-- Opening Marker --
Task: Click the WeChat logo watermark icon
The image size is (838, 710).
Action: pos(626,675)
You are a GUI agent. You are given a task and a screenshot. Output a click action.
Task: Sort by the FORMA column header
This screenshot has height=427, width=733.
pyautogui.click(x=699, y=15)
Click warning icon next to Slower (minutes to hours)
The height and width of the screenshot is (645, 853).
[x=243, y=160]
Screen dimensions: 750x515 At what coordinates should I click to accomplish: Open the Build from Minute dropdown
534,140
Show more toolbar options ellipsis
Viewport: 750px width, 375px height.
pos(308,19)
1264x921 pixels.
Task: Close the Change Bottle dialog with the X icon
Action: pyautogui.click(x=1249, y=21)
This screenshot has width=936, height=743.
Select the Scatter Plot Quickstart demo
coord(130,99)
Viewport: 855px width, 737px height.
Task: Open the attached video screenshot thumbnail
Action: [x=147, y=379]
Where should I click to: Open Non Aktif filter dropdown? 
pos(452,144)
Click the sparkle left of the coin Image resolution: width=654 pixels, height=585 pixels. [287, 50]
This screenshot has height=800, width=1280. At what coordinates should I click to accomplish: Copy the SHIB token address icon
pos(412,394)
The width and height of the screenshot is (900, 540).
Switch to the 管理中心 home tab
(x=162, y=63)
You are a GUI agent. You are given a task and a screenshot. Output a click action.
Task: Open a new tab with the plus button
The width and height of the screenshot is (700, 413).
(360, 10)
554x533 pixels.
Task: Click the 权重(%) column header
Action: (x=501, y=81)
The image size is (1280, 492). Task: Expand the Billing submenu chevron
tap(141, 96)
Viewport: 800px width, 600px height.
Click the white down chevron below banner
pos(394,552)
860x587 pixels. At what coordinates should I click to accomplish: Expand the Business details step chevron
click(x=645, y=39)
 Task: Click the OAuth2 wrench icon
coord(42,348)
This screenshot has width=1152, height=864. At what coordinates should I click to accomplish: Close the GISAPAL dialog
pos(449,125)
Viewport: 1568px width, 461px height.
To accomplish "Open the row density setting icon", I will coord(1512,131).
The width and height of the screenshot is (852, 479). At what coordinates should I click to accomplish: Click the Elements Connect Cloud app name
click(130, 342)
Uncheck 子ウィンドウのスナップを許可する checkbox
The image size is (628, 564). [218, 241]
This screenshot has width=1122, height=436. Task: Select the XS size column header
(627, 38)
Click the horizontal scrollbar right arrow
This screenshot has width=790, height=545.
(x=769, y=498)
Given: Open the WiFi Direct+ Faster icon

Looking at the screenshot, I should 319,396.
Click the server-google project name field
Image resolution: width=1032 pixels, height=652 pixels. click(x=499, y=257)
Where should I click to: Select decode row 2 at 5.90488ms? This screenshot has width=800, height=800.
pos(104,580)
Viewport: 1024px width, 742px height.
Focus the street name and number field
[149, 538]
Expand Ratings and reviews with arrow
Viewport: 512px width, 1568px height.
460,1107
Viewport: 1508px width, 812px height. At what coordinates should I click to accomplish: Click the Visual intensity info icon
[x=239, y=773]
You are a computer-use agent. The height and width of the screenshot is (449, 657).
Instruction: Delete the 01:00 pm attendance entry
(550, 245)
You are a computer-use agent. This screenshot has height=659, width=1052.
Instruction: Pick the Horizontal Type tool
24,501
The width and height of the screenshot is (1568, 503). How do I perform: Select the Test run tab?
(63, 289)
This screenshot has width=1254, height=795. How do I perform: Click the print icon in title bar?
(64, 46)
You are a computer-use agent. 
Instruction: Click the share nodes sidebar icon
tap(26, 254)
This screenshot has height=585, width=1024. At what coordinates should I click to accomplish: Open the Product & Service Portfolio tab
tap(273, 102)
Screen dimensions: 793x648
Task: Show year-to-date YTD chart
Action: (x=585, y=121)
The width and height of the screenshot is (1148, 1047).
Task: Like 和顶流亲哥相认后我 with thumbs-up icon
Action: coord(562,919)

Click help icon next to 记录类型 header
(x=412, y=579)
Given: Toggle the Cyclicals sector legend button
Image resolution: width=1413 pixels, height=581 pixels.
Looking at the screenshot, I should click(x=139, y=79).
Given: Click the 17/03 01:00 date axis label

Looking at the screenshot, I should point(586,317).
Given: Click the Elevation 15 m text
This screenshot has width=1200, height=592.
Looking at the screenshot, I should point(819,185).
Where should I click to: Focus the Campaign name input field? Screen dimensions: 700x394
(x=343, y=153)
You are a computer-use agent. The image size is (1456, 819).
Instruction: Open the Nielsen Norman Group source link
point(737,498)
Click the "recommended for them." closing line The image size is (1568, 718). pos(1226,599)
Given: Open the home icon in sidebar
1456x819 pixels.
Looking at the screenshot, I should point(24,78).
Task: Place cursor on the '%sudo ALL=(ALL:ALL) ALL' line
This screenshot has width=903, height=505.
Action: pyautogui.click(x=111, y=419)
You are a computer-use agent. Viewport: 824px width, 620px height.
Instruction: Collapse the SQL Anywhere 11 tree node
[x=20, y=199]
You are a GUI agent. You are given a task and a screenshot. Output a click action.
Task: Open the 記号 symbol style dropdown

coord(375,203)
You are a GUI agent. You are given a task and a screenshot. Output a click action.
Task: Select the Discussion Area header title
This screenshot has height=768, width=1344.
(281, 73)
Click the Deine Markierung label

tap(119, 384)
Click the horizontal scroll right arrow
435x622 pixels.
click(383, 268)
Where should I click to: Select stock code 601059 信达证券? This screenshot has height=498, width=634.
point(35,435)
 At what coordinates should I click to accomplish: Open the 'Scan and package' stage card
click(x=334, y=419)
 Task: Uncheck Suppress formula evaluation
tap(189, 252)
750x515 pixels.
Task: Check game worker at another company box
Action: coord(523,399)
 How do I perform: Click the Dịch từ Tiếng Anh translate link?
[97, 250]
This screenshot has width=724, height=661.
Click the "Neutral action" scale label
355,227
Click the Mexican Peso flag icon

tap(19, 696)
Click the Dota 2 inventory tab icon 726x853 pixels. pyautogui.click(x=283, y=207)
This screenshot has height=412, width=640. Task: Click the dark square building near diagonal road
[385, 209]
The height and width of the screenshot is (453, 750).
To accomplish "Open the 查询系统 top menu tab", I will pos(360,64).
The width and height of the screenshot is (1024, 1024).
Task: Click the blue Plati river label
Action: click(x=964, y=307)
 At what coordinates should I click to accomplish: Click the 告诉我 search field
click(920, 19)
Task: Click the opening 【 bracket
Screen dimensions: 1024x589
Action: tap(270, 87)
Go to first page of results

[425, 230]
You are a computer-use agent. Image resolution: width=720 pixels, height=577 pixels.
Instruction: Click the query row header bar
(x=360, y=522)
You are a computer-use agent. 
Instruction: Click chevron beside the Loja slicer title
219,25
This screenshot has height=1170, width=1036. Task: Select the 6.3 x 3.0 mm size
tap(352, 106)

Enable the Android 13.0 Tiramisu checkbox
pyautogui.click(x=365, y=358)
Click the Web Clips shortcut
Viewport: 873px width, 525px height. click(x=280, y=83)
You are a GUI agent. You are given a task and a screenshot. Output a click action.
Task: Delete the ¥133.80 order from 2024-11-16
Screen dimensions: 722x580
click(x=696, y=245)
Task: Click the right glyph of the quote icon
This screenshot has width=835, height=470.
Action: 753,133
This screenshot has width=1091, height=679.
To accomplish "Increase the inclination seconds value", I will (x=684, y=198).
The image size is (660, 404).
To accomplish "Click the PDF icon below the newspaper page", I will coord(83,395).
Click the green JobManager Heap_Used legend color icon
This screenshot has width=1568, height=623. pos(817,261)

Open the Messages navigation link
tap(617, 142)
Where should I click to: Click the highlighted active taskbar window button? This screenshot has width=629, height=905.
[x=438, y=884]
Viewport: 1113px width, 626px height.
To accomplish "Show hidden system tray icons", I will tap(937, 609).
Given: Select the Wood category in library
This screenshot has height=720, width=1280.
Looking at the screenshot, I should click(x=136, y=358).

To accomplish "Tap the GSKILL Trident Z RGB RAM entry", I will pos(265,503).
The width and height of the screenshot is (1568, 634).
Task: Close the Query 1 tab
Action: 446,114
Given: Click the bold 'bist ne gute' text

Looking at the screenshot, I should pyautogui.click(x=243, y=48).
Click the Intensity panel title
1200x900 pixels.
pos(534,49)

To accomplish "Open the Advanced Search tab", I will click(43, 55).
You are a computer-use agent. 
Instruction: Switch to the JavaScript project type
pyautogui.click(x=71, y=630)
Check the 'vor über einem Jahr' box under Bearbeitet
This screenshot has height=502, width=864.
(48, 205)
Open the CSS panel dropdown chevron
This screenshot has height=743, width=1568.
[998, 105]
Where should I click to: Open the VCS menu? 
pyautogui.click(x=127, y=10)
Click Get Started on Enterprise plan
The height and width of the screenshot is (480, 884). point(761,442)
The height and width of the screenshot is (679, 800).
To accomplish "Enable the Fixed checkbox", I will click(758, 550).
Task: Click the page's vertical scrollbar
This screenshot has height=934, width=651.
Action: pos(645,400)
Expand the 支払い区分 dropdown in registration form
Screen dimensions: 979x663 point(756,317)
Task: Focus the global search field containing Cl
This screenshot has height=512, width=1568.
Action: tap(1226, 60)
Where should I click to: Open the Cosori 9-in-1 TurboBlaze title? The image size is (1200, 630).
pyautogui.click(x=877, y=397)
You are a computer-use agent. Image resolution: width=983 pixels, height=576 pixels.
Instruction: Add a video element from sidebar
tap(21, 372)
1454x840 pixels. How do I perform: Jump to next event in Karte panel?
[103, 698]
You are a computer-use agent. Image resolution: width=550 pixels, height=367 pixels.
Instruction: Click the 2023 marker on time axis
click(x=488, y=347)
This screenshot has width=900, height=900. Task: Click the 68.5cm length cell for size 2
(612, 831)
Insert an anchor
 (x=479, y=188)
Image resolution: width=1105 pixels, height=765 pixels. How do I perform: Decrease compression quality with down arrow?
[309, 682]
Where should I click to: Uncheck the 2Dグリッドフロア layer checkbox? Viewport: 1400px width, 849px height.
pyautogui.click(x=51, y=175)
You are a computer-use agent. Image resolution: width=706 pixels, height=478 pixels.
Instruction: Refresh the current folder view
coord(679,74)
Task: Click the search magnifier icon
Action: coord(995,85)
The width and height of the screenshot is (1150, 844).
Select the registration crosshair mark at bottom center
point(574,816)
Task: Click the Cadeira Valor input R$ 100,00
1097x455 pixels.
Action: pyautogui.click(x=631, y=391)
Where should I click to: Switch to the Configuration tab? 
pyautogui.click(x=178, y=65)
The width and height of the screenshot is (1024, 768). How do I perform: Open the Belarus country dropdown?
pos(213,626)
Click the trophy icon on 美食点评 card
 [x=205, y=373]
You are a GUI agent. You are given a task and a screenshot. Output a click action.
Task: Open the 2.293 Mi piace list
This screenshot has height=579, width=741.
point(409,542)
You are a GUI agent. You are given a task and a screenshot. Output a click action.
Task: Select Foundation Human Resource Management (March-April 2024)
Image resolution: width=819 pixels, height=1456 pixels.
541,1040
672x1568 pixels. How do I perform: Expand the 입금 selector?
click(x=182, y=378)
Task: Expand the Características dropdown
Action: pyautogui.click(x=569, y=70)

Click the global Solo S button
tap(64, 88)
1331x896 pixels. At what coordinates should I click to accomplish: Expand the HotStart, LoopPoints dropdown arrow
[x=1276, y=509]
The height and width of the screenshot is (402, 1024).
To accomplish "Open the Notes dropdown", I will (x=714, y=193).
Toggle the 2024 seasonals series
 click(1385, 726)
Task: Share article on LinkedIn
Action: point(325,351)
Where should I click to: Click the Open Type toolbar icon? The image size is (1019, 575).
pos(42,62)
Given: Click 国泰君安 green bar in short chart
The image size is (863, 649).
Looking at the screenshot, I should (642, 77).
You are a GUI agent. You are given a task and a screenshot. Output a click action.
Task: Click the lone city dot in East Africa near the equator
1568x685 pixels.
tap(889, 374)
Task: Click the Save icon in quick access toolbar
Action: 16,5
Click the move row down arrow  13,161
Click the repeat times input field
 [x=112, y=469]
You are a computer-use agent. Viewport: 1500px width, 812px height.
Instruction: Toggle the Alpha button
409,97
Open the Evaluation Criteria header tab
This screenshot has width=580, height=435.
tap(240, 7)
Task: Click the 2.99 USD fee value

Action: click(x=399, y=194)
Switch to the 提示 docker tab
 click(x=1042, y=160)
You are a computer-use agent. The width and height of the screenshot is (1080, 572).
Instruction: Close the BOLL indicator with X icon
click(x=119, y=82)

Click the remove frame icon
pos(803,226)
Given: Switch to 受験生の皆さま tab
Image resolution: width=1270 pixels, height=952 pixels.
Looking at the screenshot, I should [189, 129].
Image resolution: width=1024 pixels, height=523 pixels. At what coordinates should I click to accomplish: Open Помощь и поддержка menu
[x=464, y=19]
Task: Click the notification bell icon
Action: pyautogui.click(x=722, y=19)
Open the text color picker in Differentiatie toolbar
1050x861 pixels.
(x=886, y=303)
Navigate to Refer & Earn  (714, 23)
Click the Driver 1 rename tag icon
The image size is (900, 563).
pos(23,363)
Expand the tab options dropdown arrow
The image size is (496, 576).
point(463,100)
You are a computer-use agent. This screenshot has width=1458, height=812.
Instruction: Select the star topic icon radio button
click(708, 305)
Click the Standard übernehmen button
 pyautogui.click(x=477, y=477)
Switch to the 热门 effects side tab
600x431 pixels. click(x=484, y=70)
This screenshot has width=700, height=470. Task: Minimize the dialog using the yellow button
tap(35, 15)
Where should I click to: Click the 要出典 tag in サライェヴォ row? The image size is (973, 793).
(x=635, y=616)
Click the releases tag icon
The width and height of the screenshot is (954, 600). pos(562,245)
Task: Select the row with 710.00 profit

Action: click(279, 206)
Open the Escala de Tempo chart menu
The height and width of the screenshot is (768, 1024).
-- Closing Marker --
> **INSTRUCTIONS FOR THE TASK**: Beginning at the opening line of the data, transcribe each line exactly until you reach the line with "Click warning icon", which you also include, and go no further.

> **ANSWER TO THE EXERCISE**:
Task: Click the WeChat logo watermark icon
The image size is (838, 710).
Action: pos(626,675)
You are a GUI agent. You are given a task and a screenshot. Output a click action.
Task: Sort by the FORMA column header
This screenshot has height=427, width=733.
pyautogui.click(x=699, y=15)
Click warning icon next to Slower (minutes to hours)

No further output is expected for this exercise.